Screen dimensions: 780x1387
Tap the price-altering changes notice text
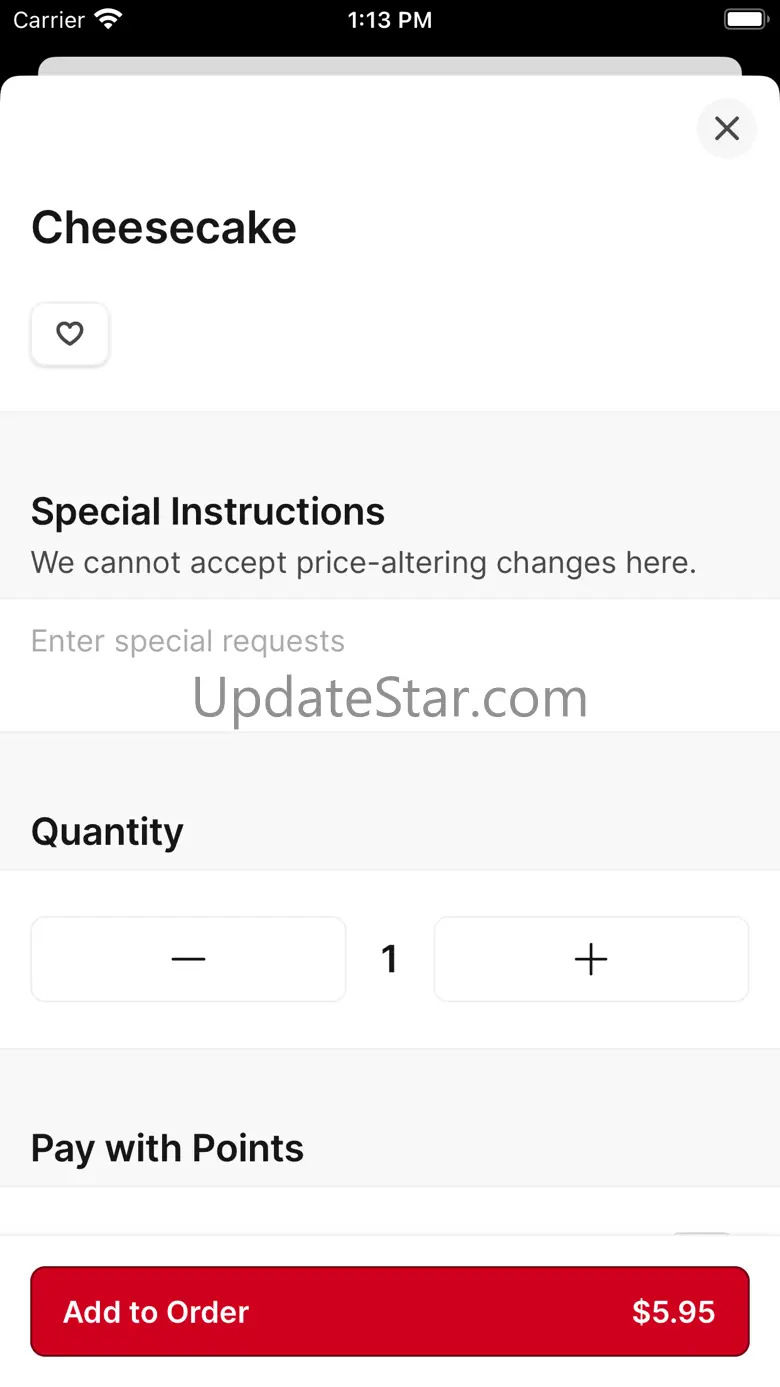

•••

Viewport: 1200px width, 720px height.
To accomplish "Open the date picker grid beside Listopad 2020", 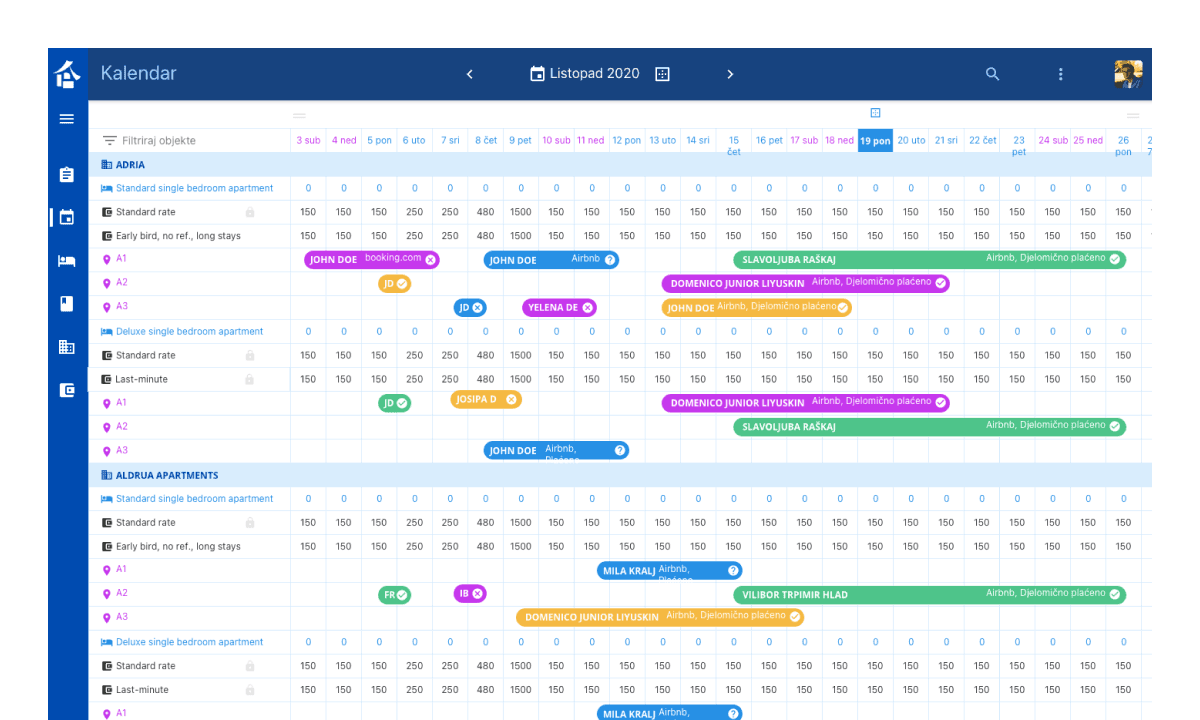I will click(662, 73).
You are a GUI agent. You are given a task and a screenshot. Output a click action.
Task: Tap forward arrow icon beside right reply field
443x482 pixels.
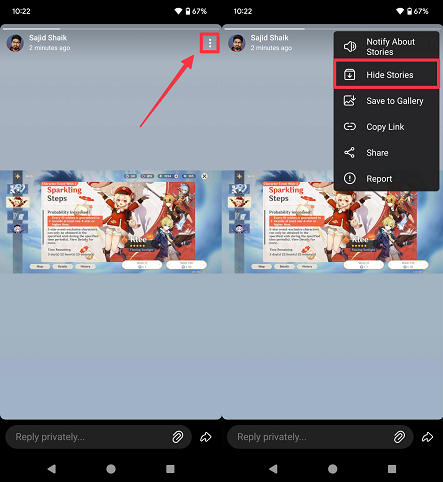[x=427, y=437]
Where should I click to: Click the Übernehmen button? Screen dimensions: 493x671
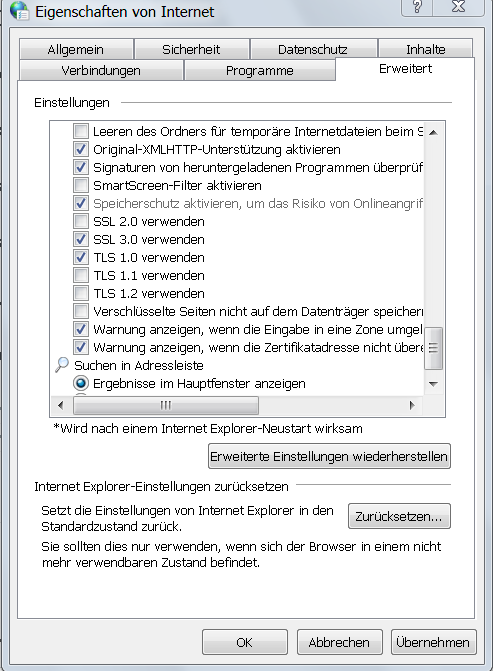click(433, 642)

•••

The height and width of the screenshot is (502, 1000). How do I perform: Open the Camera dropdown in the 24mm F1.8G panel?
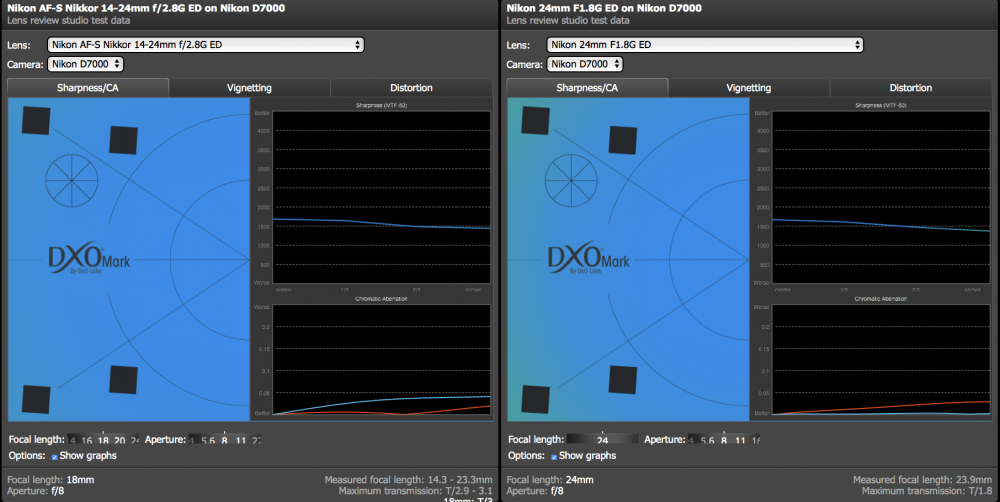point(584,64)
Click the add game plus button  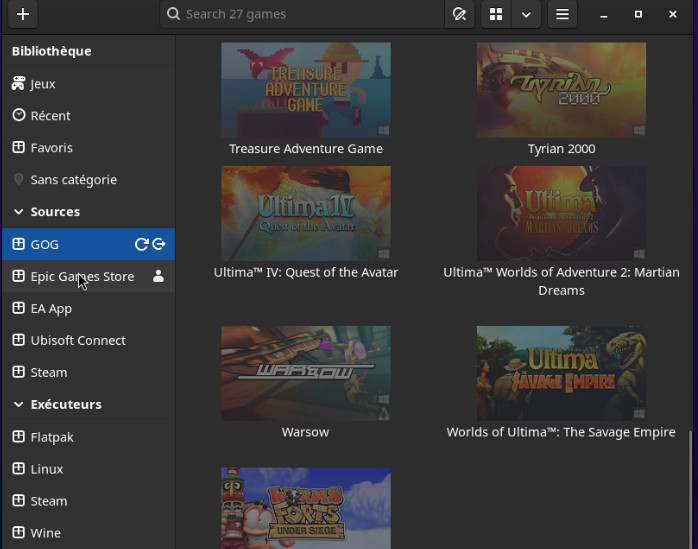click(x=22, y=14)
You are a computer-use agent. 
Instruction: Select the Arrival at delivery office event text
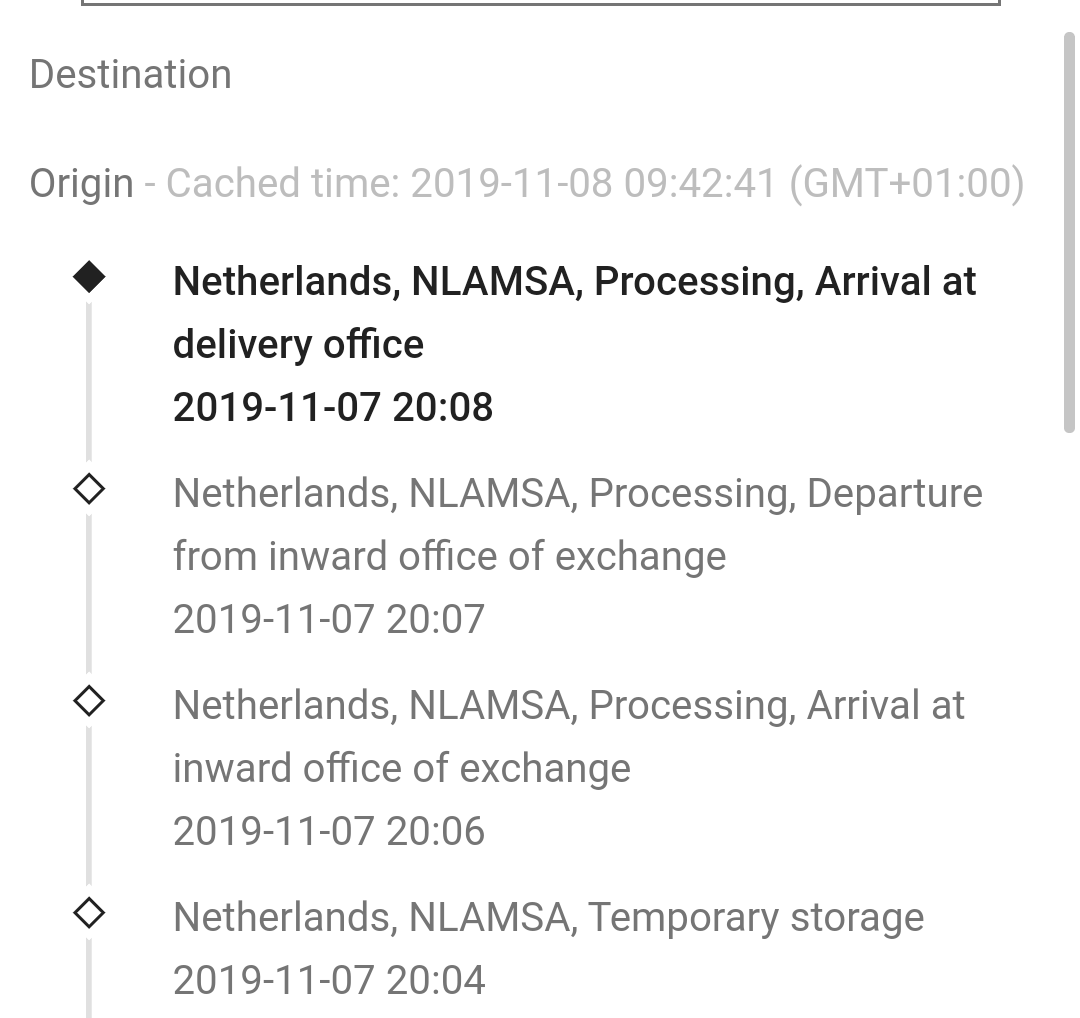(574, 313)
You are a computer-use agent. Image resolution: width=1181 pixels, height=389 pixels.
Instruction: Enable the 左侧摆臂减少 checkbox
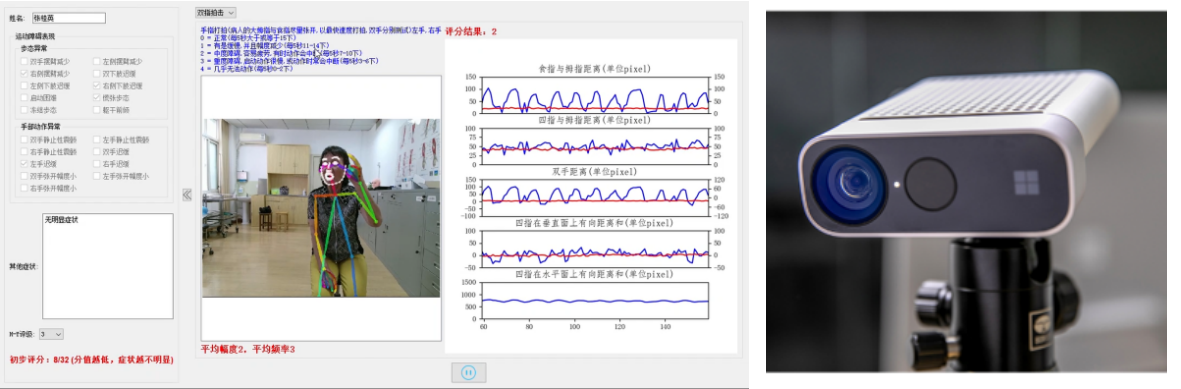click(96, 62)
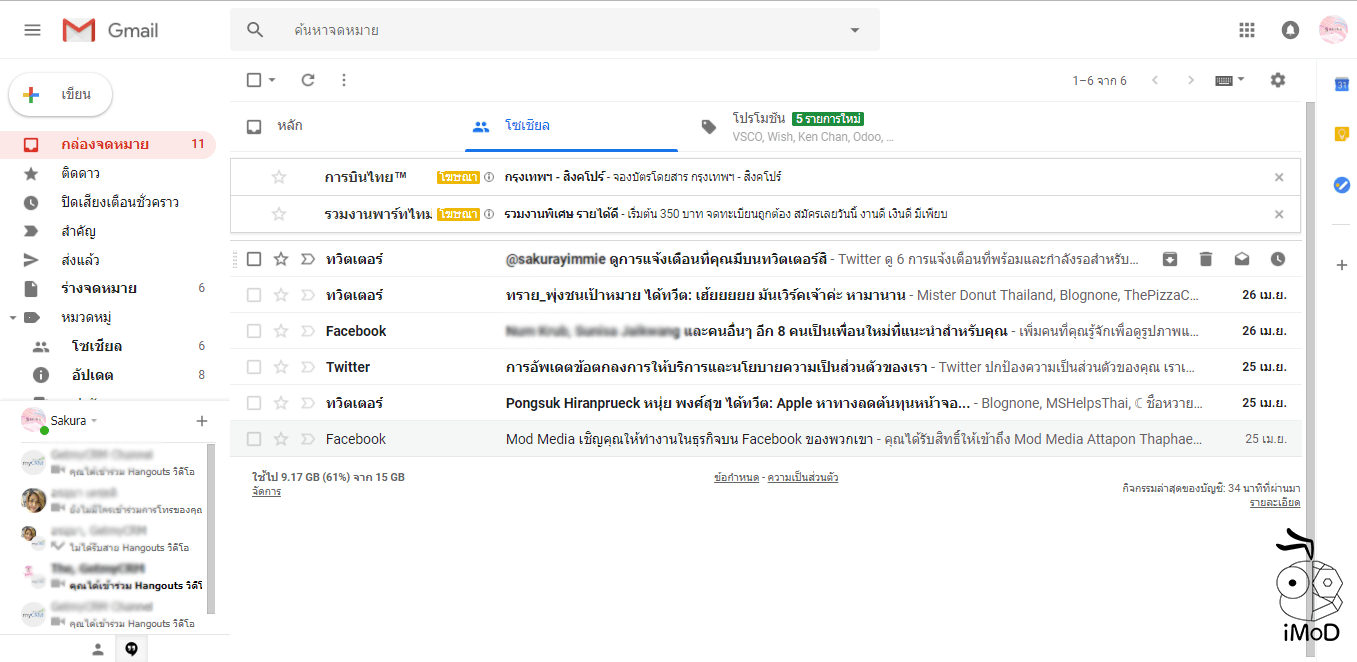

•••

▶ [INSTRUCTIONS TO FOLLOW]: If a line in the records above has the word "agent", copy it out.

▶ [SOLUTION TO THIS TASK]:
You are a GUI agent. You are given a task and a screenshot. Output a click action.
You are a computer-use agent. 
You are a computer-use agent. Image resolution: width=1181 pixels, height=389 pixels.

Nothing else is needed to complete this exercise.